Task details. Line by line, repeat the material below without any deviation.

Record excerpts.
- - -
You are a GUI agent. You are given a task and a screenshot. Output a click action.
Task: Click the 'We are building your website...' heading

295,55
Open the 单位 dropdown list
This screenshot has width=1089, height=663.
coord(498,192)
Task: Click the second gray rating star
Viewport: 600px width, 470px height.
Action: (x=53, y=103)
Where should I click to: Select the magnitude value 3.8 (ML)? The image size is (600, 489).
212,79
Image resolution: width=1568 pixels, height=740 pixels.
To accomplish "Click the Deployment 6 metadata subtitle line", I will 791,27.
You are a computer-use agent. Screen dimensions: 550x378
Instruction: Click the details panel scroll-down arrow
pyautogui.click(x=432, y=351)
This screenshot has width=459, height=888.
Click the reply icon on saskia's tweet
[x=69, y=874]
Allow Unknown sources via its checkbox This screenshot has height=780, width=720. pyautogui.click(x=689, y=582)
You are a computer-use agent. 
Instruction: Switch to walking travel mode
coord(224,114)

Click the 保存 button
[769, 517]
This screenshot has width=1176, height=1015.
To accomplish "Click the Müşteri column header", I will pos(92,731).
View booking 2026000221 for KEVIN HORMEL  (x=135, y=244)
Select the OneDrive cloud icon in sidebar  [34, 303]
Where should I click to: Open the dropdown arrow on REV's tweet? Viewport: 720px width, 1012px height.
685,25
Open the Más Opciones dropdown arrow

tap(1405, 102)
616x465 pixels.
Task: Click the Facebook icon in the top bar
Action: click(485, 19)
- - -
Task answer.
You are a GUI agent. You are given a task and a screenshot. Output a click action.
Task: Click the 'We are building your website...' heading

295,55
Open the 单位 dropdown list
This screenshot has width=1089, height=663.
coord(498,192)
Task: Click the second gray rating star
Viewport: 600px width, 470px height.
Action: (x=53, y=103)
Where should I click to: Select the magnitude value 3.8 (ML)? The image size is (600, 489).
212,79
Image resolution: width=1568 pixels, height=740 pixels.
To accomplish "Click the Deployment 6 metadata subtitle line", I will 791,27.
You are a computer-use agent. Screen dimensions: 550x378
Instruction: Click the details panel scroll-down arrow
pyautogui.click(x=432, y=351)
This screenshot has width=459, height=888.
Click the reply icon on saskia's tweet
[x=69, y=874]
Allow Unknown sources via its checkbox This screenshot has height=780, width=720. pyautogui.click(x=689, y=582)
You are a computer-use agent. 
Instruction: Switch to walking travel mode
coord(224,114)

Click the 保存 button
[769, 517]
This screenshot has width=1176, height=1015.
To accomplish "Click the Müşteri column header", I will pos(92,731).
View booking 2026000221 for KEVIN HORMEL  (x=135, y=244)
Select the OneDrive cloud icon in sidebar  [34, 303]
Where should I click to: Open the dropdown arrow on REV's tweet? Viewport: 720px width, 1012px height.
685,25
Open the Más Opciones dropdown arrow

tap(1405, 102)
616x465 pixels.
Task: Click the Facebook icon in the top bar
Action: click(485, 19)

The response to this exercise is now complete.